§ Your goal: Write out all of the data again, precisely as it appears.
Top of Records provided
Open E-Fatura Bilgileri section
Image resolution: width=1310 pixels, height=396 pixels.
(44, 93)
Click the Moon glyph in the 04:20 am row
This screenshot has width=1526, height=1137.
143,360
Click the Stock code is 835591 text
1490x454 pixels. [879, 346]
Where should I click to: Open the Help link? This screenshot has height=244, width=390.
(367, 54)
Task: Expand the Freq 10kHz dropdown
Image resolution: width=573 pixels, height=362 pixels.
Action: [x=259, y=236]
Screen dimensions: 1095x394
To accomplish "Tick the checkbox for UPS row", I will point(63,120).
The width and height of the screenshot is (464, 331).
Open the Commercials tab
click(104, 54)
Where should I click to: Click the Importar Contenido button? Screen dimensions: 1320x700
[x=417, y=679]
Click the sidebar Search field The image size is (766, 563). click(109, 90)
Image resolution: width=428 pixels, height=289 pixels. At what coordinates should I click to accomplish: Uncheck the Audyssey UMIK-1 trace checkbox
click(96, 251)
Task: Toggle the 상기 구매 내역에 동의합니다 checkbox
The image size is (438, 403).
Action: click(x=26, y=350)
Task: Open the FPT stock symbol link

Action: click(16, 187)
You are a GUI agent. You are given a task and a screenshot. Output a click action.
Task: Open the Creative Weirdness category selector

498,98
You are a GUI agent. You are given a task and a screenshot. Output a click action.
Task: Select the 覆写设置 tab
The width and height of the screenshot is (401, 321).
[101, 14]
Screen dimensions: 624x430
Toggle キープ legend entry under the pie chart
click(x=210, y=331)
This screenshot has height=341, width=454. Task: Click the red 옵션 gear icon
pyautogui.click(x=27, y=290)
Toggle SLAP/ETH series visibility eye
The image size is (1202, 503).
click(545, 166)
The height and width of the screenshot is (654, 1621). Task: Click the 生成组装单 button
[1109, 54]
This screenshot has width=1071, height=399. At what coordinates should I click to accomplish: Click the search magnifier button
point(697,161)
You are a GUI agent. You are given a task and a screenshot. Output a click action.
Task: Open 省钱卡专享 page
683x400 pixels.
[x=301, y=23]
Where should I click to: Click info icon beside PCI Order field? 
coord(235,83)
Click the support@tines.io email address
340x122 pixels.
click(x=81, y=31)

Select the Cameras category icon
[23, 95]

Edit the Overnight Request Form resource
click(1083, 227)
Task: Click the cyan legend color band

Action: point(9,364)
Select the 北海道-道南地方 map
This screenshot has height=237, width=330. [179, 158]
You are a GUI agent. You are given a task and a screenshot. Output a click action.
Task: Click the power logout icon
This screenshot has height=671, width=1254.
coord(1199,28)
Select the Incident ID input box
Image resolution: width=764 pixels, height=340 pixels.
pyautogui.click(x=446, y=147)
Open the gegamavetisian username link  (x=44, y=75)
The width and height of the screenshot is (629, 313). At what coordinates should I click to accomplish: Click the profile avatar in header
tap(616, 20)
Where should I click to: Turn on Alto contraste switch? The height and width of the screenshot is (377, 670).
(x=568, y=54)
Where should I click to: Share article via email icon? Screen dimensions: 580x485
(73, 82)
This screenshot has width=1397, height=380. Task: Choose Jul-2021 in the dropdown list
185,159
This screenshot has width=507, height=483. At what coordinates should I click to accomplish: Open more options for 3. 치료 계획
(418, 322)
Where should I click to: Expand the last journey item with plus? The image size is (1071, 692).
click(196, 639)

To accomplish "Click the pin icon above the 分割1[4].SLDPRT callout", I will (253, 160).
Bottom of Records provided
§ Result for this exercise:
Open E-Fatura Bilgileri section
Image resolution: width=1310 pixels, height=396 pixels.
(44, 93)
Click the Moon glyph in the 04:20 am row
This screenshot has width=1526, height=1137.
143,360
Click the Stock code is 835591 text
1490x454 pixels. [879, 346]
Where should I click to: Open the Help link? This screenshot has height=244, width=390.
(367, 54)
Task: Expand the Freq 10kHz dropdown
Image resolution: width=573 pixels, height=362 pixels.
Action: [x=259, y=236]
Screen dimensions: 1095x394
To accomplish "Tick the checkbox for UPS row", I will point(63,120).
The width and height of the screenshot is (464, 331).
Open the Commercials tab
click(104, 54)
Where should I click to: Click the Importar Contenido button? Screen dimensions: 1320x700
[x=417, y=679]
Click the sidebar Search field The image size is (766, 563). click(109, 90)
Image resolution: width=428 pixels, height=289 pixels. At what coordinates should I click to accomplish: Uncheck the Audyssey UMIK-1 trace checkbox
click(96, 251)
Task: Toggle the 상기 구매 내역에 동의합니다 checkbox
The image size is (438, 403).
Action: click(x=26, y=350)
Task: Open the FPT stock symbol link

Action: click(16, 187)
You are a GUI agent. You are given a task and a screenshot. Output a click action.
Task: Open the Creative Weirdness category selector

498,98
You are a GUI agent. You are given a task and a screenshot. Output a click action.
Task: Select the 覆写设置 tab
The width and height of the screenshot is (401, 321).
[101, 14]
Screen dimensions: 624x430
Toggle キープ legend entry under the pie chart
click(x=210, y=331)
This screenshot has height=341, width=454. Task: Click the red 옵션 gear icon
pyautogui.click(x=27, y=290)
Toggle SLAP/ETH series visibility eye
The image size is (1202, 503).
click(545, 166)
The height and width of the screenshot is (654, 1621). Task: Click the 生成组装单 button
[1109, 54]
This screenshot has width=1071, height=399. At what coordinates should I click to accomplish: Click the search magnifier button
point(697,161)
You are a GUI agent. You are given a task and a screenshot. Output a click action.
Task: Open 省钱卡专享 page
683x400 pixels.
[x=301, y=23]
Where should I click to: Click info icon beside PCI Order field? 
coord(235,83)
Click the support@tines.io email address
340x122 pixels.
click(x=81, y=31)

Select the Cameras category icon
[23, 95]

Edit the Overnight Request Form resource
click(1083, 227)
Task: Click the cyan legend color band

Action: point(9,364)
Select the 北海道-道南地方 map
This screenshot has height=237, width=330. [179, 158]
You are a GUI agent. You are given a task and a screenshot. Output a click action.
Task: Click the power logout icon
This screenshot has height=671, width=1254.
coord(1199,28)
Select the Incident ID input box
Image resolution: width=764 pixels, height=340 pixels.
pyautogui.click(x=446, y=147)
Open the gegamavetisian username link  (x=44, y=75)
The width and height of the screenshot is (629, 313). At what coordinates should I click to accomplish: Click the profile avatar in header
tap(616, 20)
Where should I click to: Turn on Alto contraste switch? The height and width of the screenshot is (377, 670).
(x=568, y=54)
Where should I click to: Share article via email icon? Screen dimensions: 580x485
(73, 82)
This screenshot has width=1397, height=380. Task: Choose Jul-2021 in the dropdown list
185,159
This screenshot has width=507, height=483. At what coordinates should I click to accomplish: Open more options for 3. 치료 계획
(418, 322)
Where should I click to: Expand the last journey item with plus? The image size is (1071, 692).
click(196, 639)

To accomplish "Click the pin icon above the 分割1[4].SLDPRT callout", I will (253, 160).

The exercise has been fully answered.